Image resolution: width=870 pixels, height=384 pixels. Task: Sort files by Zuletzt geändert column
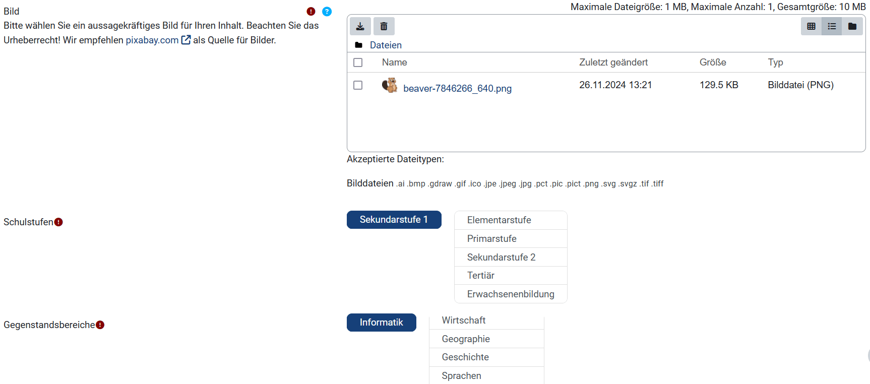pyautogui.click(x=613, y=62)
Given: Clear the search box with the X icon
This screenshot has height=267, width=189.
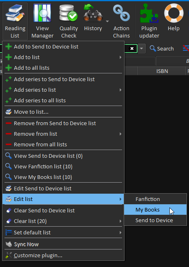Looking at the screenshot, I should coord(132,49).
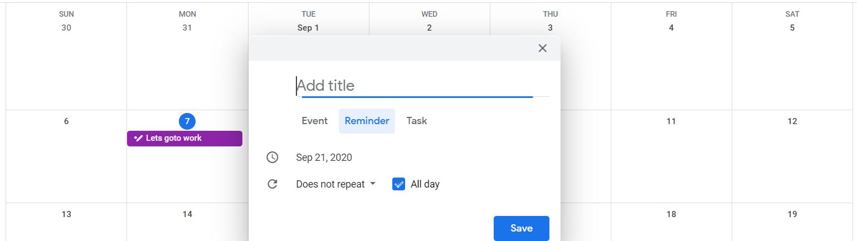
Task: Select Friday the 18th
Action: pos(671,214)

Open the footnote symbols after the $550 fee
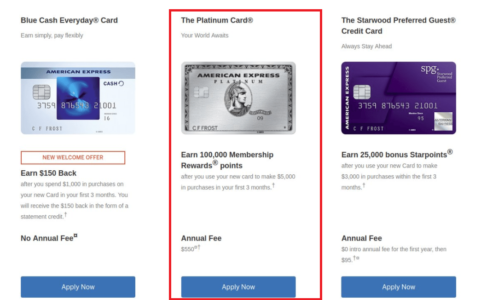point(197,248)
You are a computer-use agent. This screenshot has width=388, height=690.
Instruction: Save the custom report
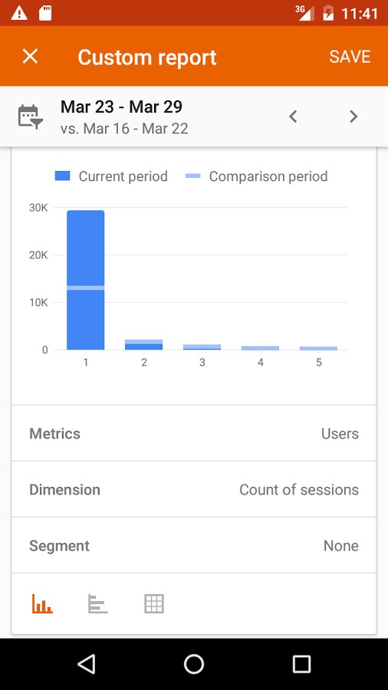click(350, 57)
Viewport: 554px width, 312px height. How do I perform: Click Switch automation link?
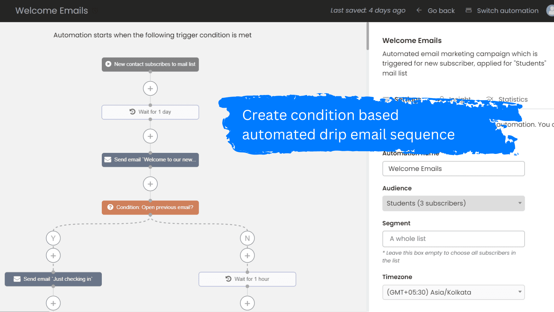(502, 11)
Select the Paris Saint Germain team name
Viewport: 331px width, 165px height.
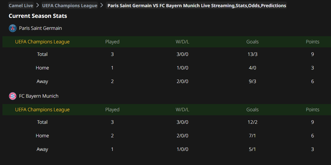40,28
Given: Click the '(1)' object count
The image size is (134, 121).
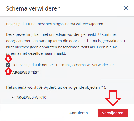Looking at the screenshot, I should click(103, 87).
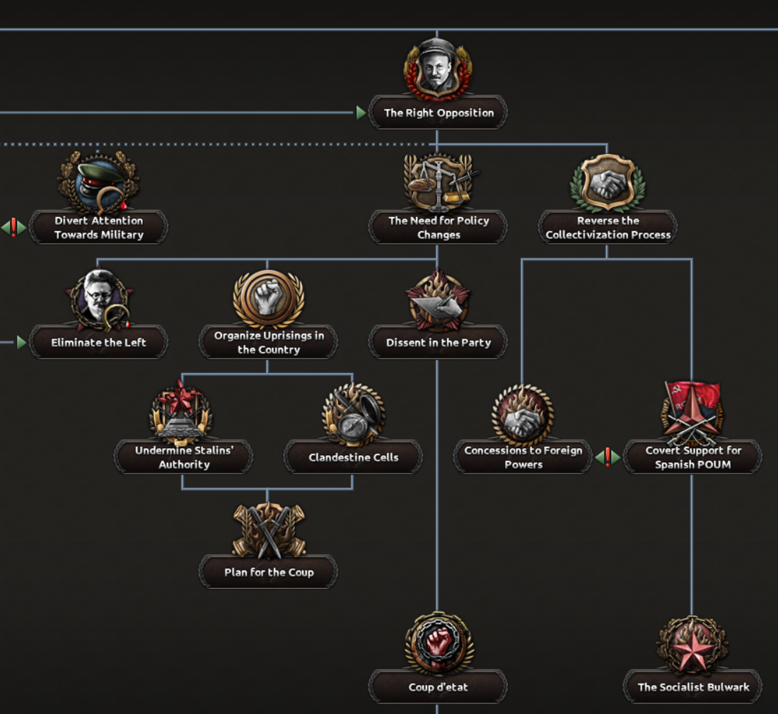Click the Coup d'etat focus label

[438, 686]
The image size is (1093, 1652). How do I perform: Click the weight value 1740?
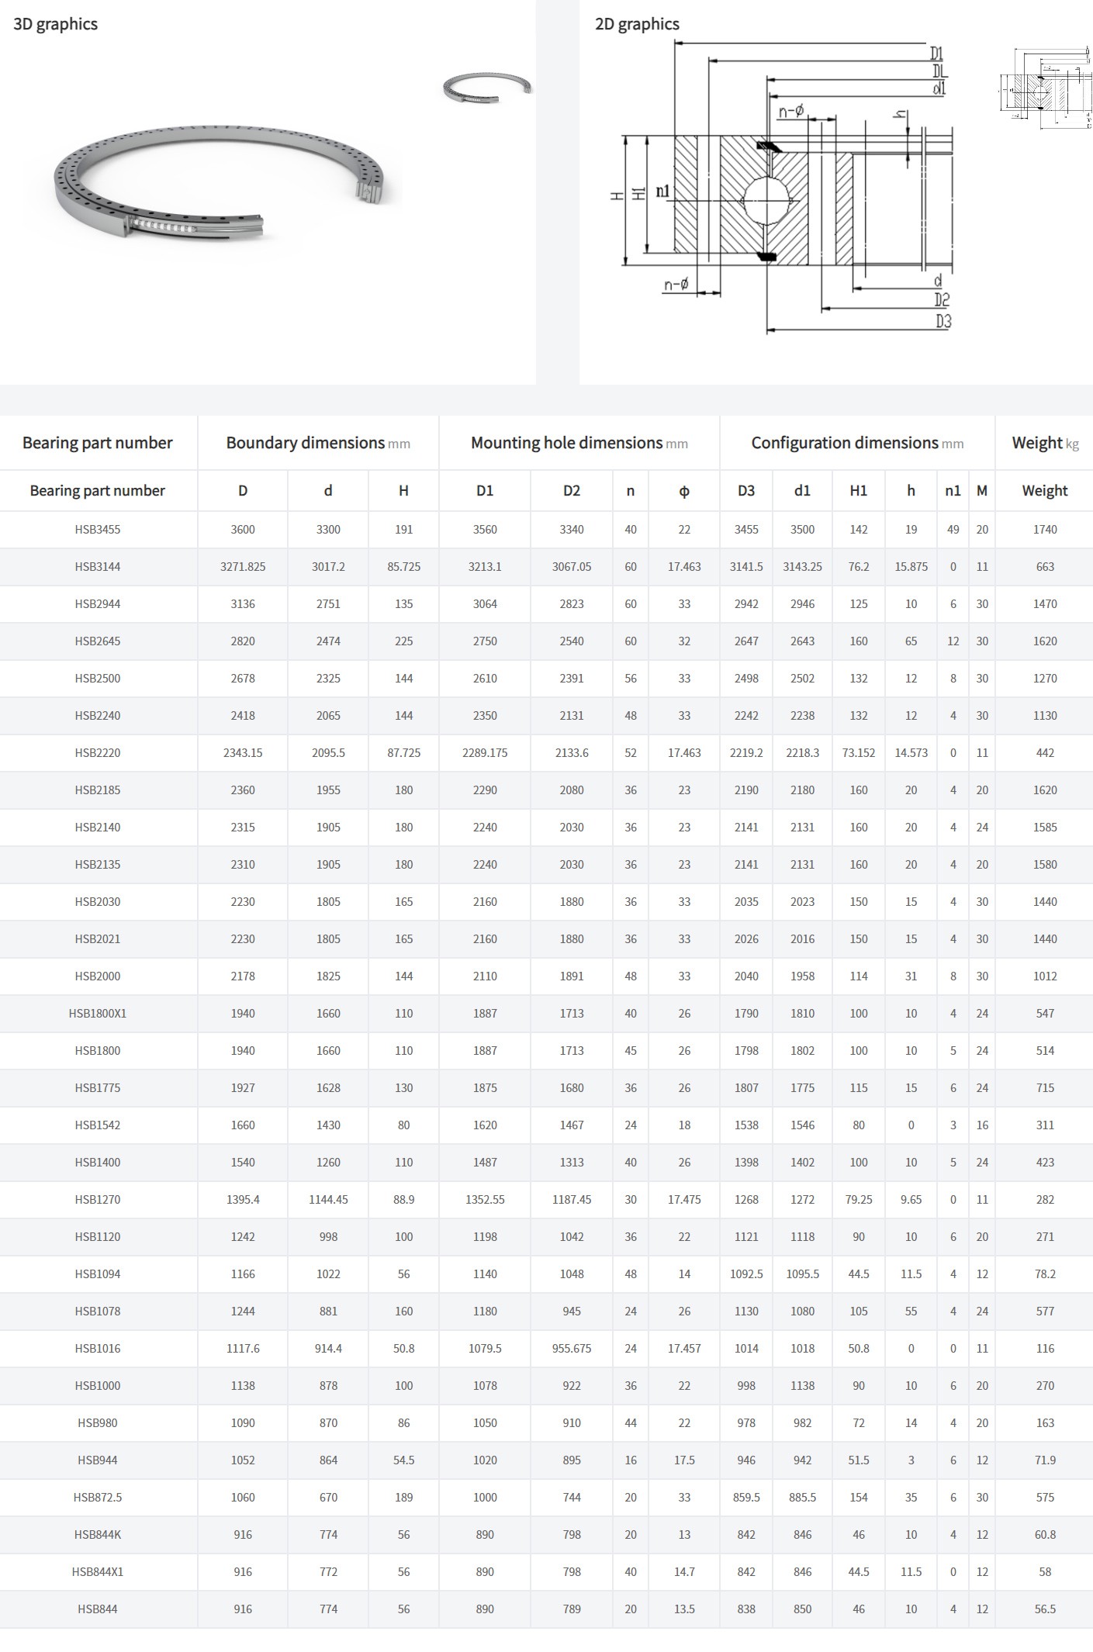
-- -- --
No pictures belong in the copy; quote exactly the lines from the line containing "Select the Paris Saint Germain team name" through the final line of the material, both ends included.

Exercise result:
Select the Paris Saint Germain team name
Viewport: 331px width, 165px height.
40,28
Given: Click the '(1)' object count
The image size is (134, 121).
Looking at the screenshot, I should click(103, 87).
Click the Coup d'etat focus label

[438, 686]
The image size is (1093, 1652). How do I perform: Click the weight value 1740?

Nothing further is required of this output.